Now Believe It or Not! returns to the city where, in 1918, Ripley coined that famous phrase. Ripley’s Times Square Odditorium houses the greatest collection of unbelievably odd and unusual items ever assembled under one roof, from this world and beyond. The collection captures the essence of Ripley, the eccentric collector who proved to the world that truth could indeed be stranger than fiction.
Like the 29 other Ripley’s Believe It or Not! attractions around the globe, each item inside Ripley’s Times Square appeals to man’s basic curiosity and desire to know more about this world...and New York City. You’ll find only authentic, original, and unbelievable exhibits, including locks of hair that belonged to Elvis Presley, John Fitzgerald Kennedy, and George Washington, Ripley’s collection of Olympic torches, and animal oddities including a two-headed calf, a six-legged cow and an albino giraffe!

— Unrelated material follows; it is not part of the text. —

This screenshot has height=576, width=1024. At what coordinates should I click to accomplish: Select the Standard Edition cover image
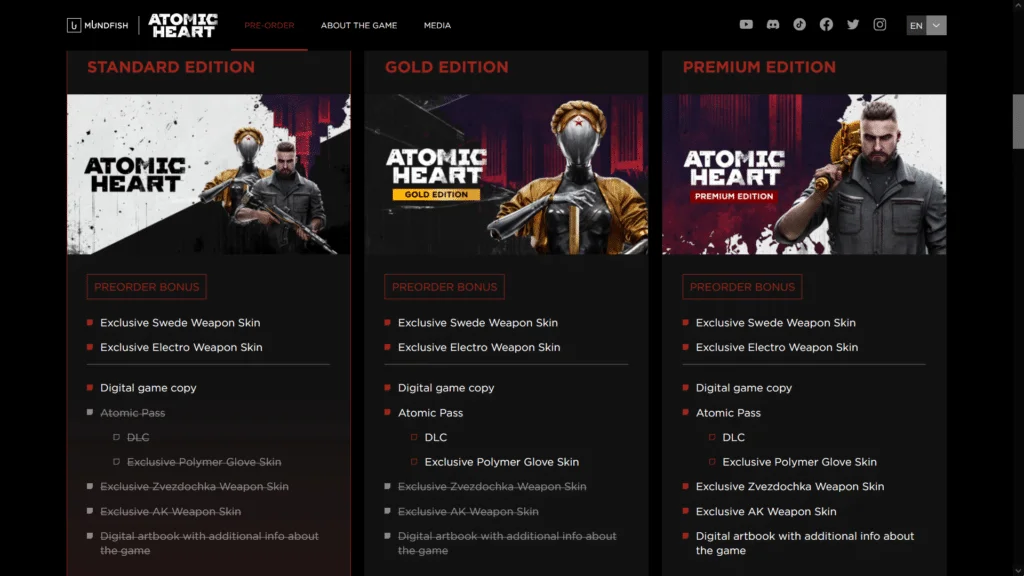(x=208, y=174)
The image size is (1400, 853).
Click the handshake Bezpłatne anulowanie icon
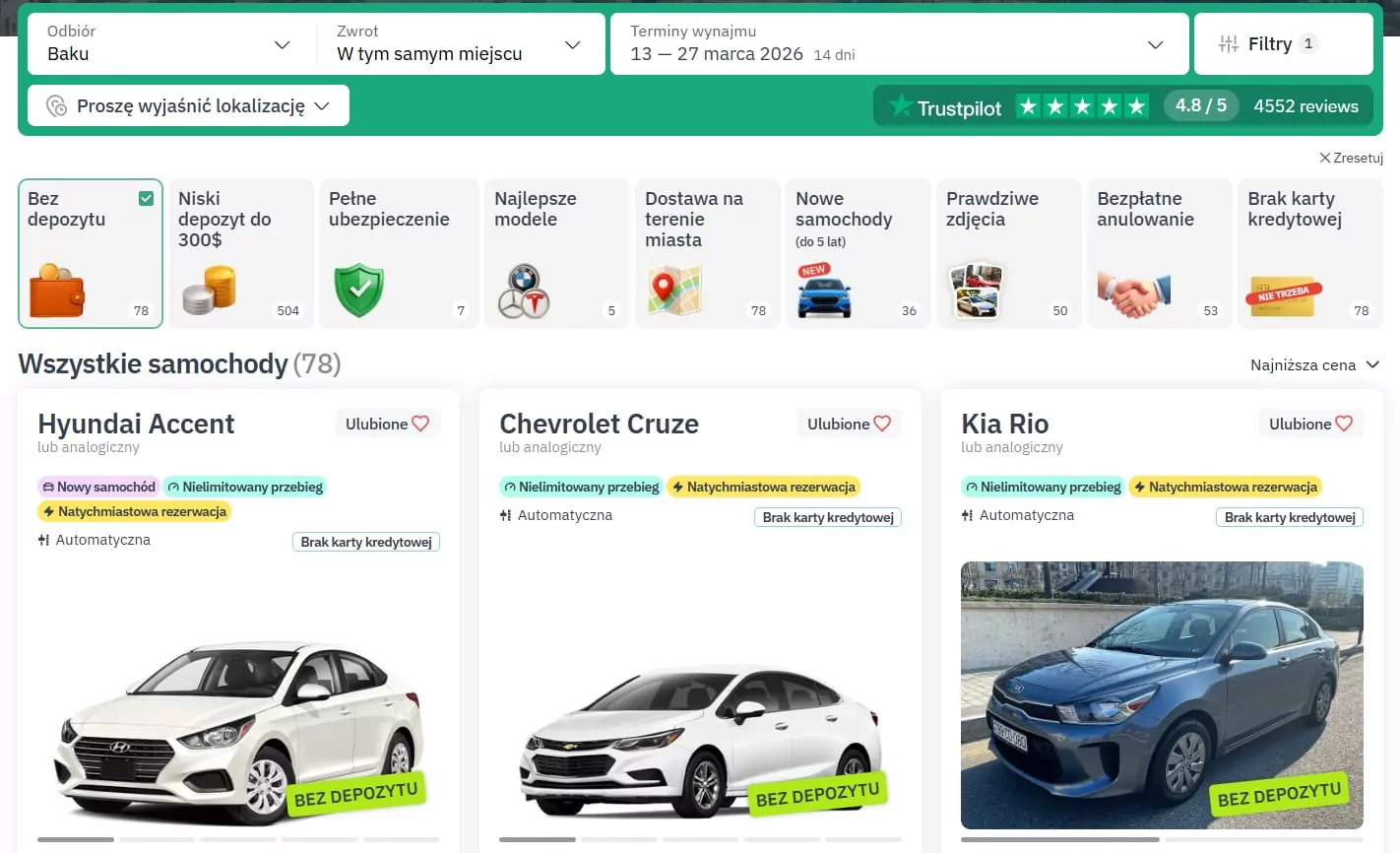click(x=1134, y=294)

The Museum features Ripley’s collection of 24 shrunken heads that were the spoils of war for the Jivaro Indians of Ecuador. Believe it or not, Ripley’s Times Square will boast more shrunken heads on display than the American Museum of Natural History.
Also highlighted is Babe Ruth’s baseball uniform for “The Believe It or Not’s.” On May 5, 1939, in Madison Square Garden, Robert Ripley led a band of celebrities against an equally elite team called the Nine Old Men, led by journalist Lowell Thomas, to benefit the Boys Club of New York. The game featured more than 60 celebrities, including all-time baseball greats Ruth and pitcher Walter Johnson. Also playing for Ripley’s team were boxing champion Jack Dempsey, comedians Jimmy Durante, Bugs Baer and W. C. Fields, actors George Raft and Al Jolson, World War I ace Eddie Rickenbacker, and billionaire William Randolph Hearst Jr.
Among other displays, there’s a 3,197-lb. meteorite that fell to earth during the Ming Dynasty in 1529 and was found in Guangxi, Nantan County, China in 1958. Composed of 92% iron, the meteorite is the third-largest Nantan meteorite on display anywhere in the world.
Ripley’s Believe It or Not! Times Square is open 365 days a year, 9am-1am. Admission is $24.95; kids 4-12, $18.95; students, seniors and military personnel, $21.95.